Alumni LBH-YLBHI Imbau Penyelesaian Pemilu Lewat MK

Alumni LBH–YLBHI menyebut penyelesaian terkait dugaan kecurangan pemilu dapat diselesaikan lewat MK.
Massa yang tergabung dalam GNPF Sumut membakar ban bekas saat melakukan aksi unjukrasa di depan kantor Bawaslu Sumut di Medan, Sumatera Utara, Rabu (22/5/2019). Dalam orasinya mereka menolak hasil penghitungan suara pilpres 2019. (Foto: Anatara/Septianda Perdana)

Jakarta - Alumni LBH–YLBHI Abdul Fickar Hadjar menyebut penyelesaian terkait dugaan kecurangan pemilu dapat dilimpahkan sesuai dengan mekanisme yang telah disepakati dalam sistem demokrasi yaitu lewat Mahkamah Konstitusi (MK).

"Mekanisme Bawaslu dan Mahkamah Konstitusi (MK) adalah cara yang telah kita sepakati dalam sistem pemilu kita.
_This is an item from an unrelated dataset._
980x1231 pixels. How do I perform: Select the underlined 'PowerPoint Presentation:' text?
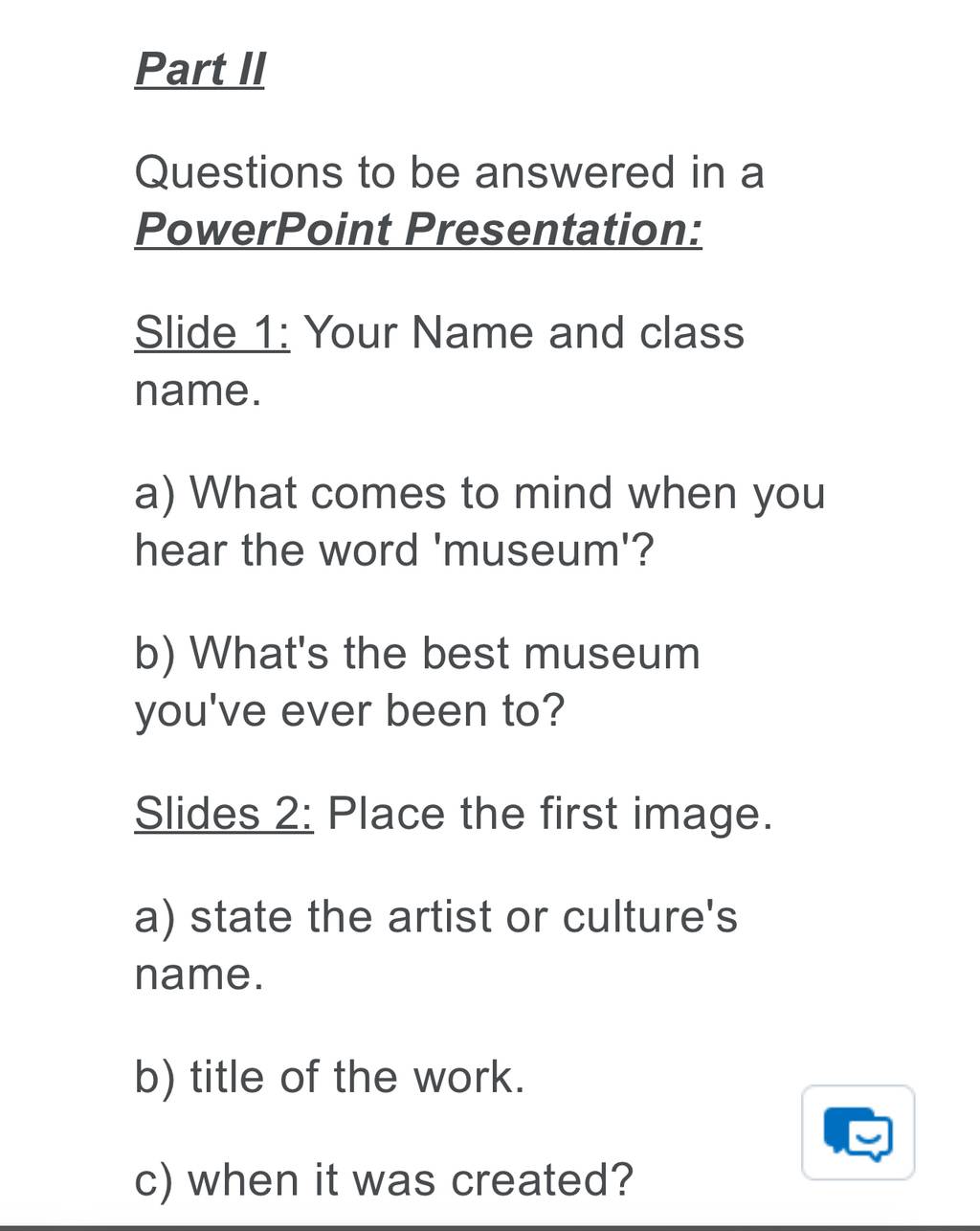pyautogui.click(x=418, y=230)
Itu semua diciptakan agar demokrasi berjalan dengan baik dan terus menjadi baik," kata Abdul melalui keterangan tertulis yang diterima Tagar, Rabu 22 Mei 2019.

Abdul menghimbau kepada semua pihak agar bersikap menyejukan setelah kerusuhan terjadi di depan Gedung Bawaslu pada 21 Mei 2019 hingga merembet ke sejumlah titik lokasi di Jakarta hingga saat ini.

Abdul berpesan kepada para peserta unjuk rasa di seluruh Indonesia, agar menyampaikan aspirasinya secara baik dan bertanggungjawab dengan tidak melakukan perbuatan yang berpotensi melanggar hukum. "Tindakan kekerasan hanya akan merugikan diri sendiri dan tidak tersalurkannya aspirasi secara benar," ujar dia.

Abdul juga meminta kepada Polri dan TNI yang diperbantukan menjaga situasi keamanan di Indonesia, agar mengedepankan cara-cara persuasif dan manusiawi dalam menangani demonstran, dengan tidak melakukan tindakan yang represif dan kontra produktif bagi penegakan dan pemenuhan Hak Asasi Manusia (HAM) di Indonesia.

"Informasi timbulnya korban pada masyarakat sipil, jika itu benar, maka patut dicurigai. Polri telah melakukan tindakan diluar batas kewajaran, tindakan diluar prosedur penanggulangan aksi massa. Padahal seharusnya Polri mengedepankan pola-pola yang humanis dan tidak represif, sebagaimana Peraturan Kapolri No. 16 Tahun 2006 Tentang Pedoman Pengendalian Massa," urainya.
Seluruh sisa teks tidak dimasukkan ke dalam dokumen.